Travis Reinking: ‘Illuminati Is Real’ Says Final Facebook Post By Waffle House Shooting Suspect


Travis Reinking, the 29-year-old suspect in Sunday morning’s mass shooting at a Waffle House restaurant in Antioch, Tennessee, may have believed in a widespread conspiracy theory popular on the far right-wing of the political spectrum, based on a Youtube video that appears to have been the final status update Reinking posted on his Facebook page.

Reinking, originally of Morton, Illinois — a suburb of Peoria — is believed by authorities to be the man who entered the Waffle House at about 3:30 Sunday morning clad only in a green jacket, opening fire on customers and employees with an AR-15 rifle, according to a report by WLS-TV News in Chicago, Illinois.

Little else is currently known about Reinking, who is described as a white male about 6-feet, 4-inches in height and weighing 180 pounds, according to the Tennessean newspaper. Other media reports said that Reinking, at some point prior to the shooting, had some sort of contact with the FBI, but the nature of that encounter was not clear.

But the Facebook posting may give at least a clue as to the views held by Reinking. The “Illuminati” conspiracy theory is the belief that a small, secret group of elite individuals controls all major world events. The apparent final post on a Facebook page believed to belong to Reinking was a Youtube video with his comment, “The Illuminati is real.” The video linked from the Facebook account has been taken down, but the following video is believed to be the clip posted by Reinking.

“The internet is awash with theories about the Illuminati, a mysterious group that conspiracy theorists believe is seeking a ‘New World Order’ that would impose a totalitarian world government,” explained an article in the news magazine The Week, from March 29. “Among the alleged members of the secret society are not just politicians and religious leaders, but actors and pop stars.”

The post on the Reinking Facebook page is dated March 30, 2018.

While the “Illuminati” theory has gone through numerous changes and modifications over the years, the original conspiracy theory dates back to the 18th century, when a German professor named Adam Weishaupt founded a secret group comprised mainly of his fellow intellectuals, with the aim of creating a philosophy that would offer human beings freedom “from all religious prejudices; cultivates the social virtues; and animates them by a great, a feasible, and speedy prospect of universal happiness,” according to a history of the Illuminati published by National Geographic magazine.

The AR-15 rifle allegedly left by the shooter at a Tennessee Waffle House restaurant mass shooting Sunday.

Weishaupt’s “Illuminati” group quickly disbanded. But in recent years, the Illuminati theory has become extremely popular in right-wing politics, according to author Kurt Andersen who writes about the Illuminati belief in his recent book Fantasyland: How America Went Haywire: A 500-Year History.
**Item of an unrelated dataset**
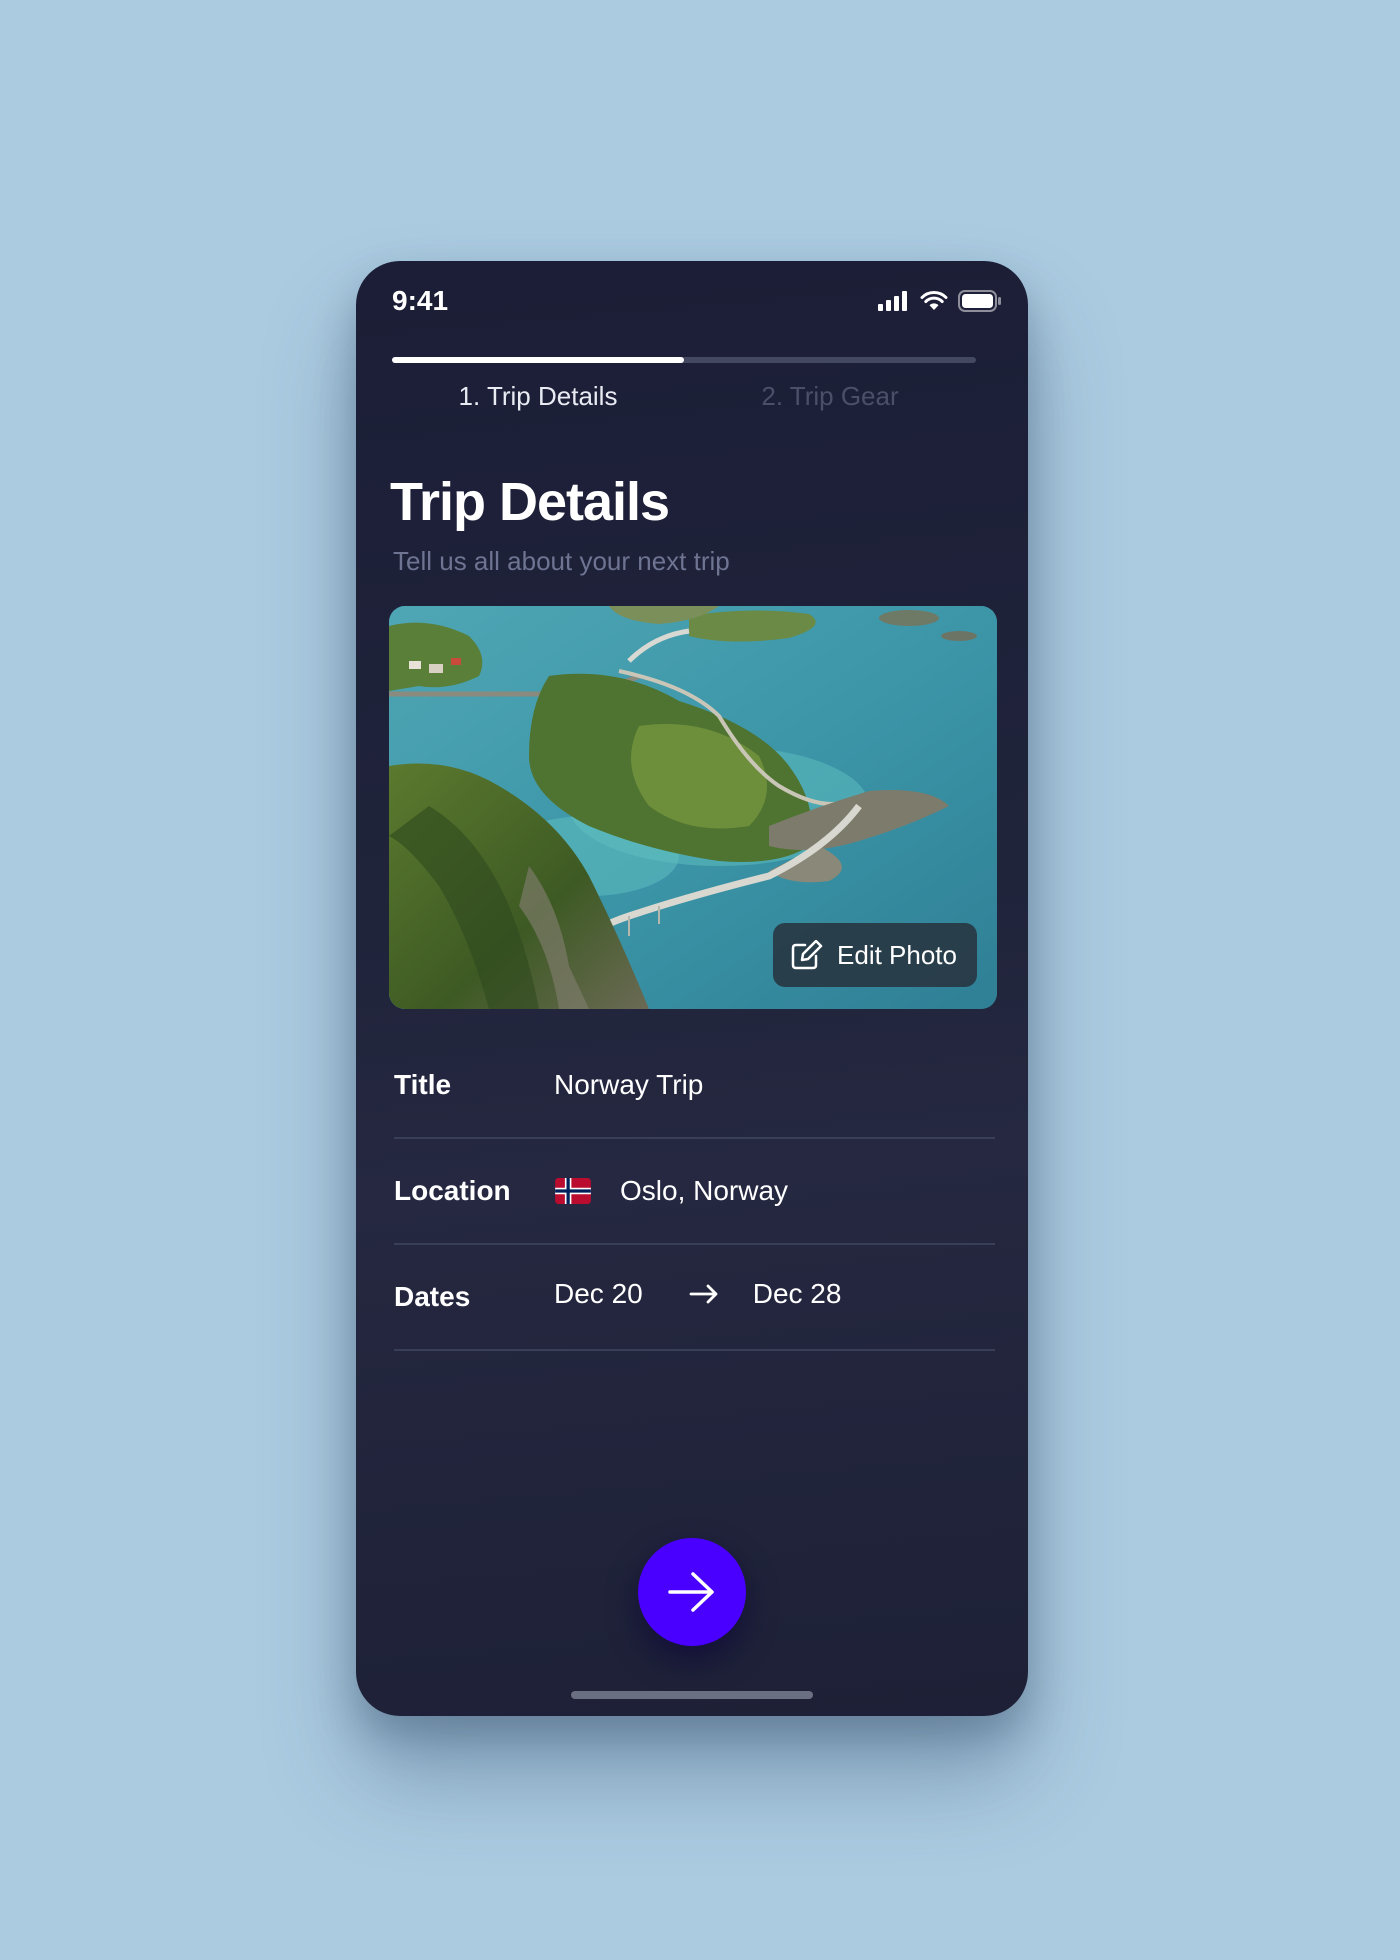 Image resolution: width=1400 pixels, height=1960 pixels. Describe the element at coordinates (934, 300) in the screenshot. I see `wifi-icon` at that location.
The theory was adopted by Robert Welch, founder of the far-right John Birch Society in the 1950s, according to Andersen’s history of the conspiracy theory. Rather than use the exotic term “Illuminati,” Welch chose to call the secret group that he believed ran the world simply “The Insiders.”

Fundamentalist Christian leader Pat Robertson, who ran for president in 1988 and actually won four states in the Republican primaries, argued in his 1991 bestselling book The New World Order, “that the Illuminati contrived to make Russia communist so that 75 years later it would fail and thus become dependent on the Illuminati-run global financial system,” Andersen recounted.

Whether the Illuminati posting on what appears to be Reinking’s Facebook account indicates that the Waffle House mass shooting suspect was actually a right-wing extremist is not yet clear, as of early Sunday afternoon. However, over the past decade, 71 percent of killings related to political ideology in the United States were committed by far-right wing extremist and white supremacists, with only 26 percent attributable to Islamic extremists, according to a report by the Anti-Defamation League.